Verwandtschaft muss nicht Familie sein. Verwandtschaft kann auch wachsen – beispielsweise in Wohngemeinschaften, bei denen die unterschiedlichsten Charaktere zusammenwohnen und miteinander klarkommen müssen. In ihrem Roman „Wohnverwandtschaften“ hat Autorin Isabel Bogdan vier Bewohnerinnen und Bewohner unter ein Dach verfrachtet: Jörg, mit 68 Jahren der Senior der Wohngemeinschaft, hat nach dem Tod seiner Frau Brigitte mehrere Zimmer seiner Wohnung vermietet. Zum einen an Murat, einen herzensguten und sehr geselligen Mitbewohner, zum anderen an Anke, eine 53-jährige Schauspielerin, bei der die Aufträge ausbleiben.
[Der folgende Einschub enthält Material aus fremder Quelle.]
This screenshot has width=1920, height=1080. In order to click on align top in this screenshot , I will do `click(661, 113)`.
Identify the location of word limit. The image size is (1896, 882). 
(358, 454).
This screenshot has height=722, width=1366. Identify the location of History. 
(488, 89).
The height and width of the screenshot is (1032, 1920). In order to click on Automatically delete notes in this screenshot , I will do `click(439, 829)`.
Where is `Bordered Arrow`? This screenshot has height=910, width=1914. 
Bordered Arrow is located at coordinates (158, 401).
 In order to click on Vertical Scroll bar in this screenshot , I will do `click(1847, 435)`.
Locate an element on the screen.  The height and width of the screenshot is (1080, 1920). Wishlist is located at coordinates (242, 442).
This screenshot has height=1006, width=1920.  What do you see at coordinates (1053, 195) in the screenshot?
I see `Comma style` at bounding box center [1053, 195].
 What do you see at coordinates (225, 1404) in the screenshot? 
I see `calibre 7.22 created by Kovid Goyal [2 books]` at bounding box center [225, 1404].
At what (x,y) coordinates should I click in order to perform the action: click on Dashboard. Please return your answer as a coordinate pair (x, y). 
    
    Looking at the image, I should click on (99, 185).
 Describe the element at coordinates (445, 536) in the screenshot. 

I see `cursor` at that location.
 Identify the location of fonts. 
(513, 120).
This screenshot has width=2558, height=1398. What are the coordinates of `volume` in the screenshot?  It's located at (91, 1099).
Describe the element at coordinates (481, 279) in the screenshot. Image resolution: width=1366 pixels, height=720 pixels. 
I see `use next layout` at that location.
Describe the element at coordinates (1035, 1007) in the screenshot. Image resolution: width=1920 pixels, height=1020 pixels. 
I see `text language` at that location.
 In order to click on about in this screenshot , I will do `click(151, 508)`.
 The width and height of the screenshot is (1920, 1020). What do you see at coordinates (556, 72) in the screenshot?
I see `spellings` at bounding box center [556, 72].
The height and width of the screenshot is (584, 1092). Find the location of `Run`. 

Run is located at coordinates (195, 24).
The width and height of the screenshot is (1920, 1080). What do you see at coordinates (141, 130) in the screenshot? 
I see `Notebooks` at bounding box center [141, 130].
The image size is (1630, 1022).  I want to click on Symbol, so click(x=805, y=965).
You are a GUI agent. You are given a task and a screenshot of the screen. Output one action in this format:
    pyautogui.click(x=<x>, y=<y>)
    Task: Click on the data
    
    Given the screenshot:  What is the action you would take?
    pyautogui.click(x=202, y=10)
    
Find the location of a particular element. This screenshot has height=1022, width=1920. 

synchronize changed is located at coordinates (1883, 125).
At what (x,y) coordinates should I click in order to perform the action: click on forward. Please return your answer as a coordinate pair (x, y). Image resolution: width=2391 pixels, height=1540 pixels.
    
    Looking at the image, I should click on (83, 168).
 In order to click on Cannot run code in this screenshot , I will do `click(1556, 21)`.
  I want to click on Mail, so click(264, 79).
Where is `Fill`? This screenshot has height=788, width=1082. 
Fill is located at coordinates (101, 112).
Schließlich – den Jörg plant eine Reise mit dem eigenen Bulli nach Georgien und braucht eher Geld als Platz – auch an Constanze, eine Zahnärztin, die sich von ihrem Freund Flo getrennt hat und für den Übergang schnell eine Unterkunft gesucht hat. Die Wohngemeinschaft, die mehr als eine Zweckgemeinschaft ist, wird noch enger zusammengeschweißt, als Jörg nach einer OP immer mehr in eine Demenz rutscht und aus den Mitbewohnern zunehmend betreuende Verwandte werden.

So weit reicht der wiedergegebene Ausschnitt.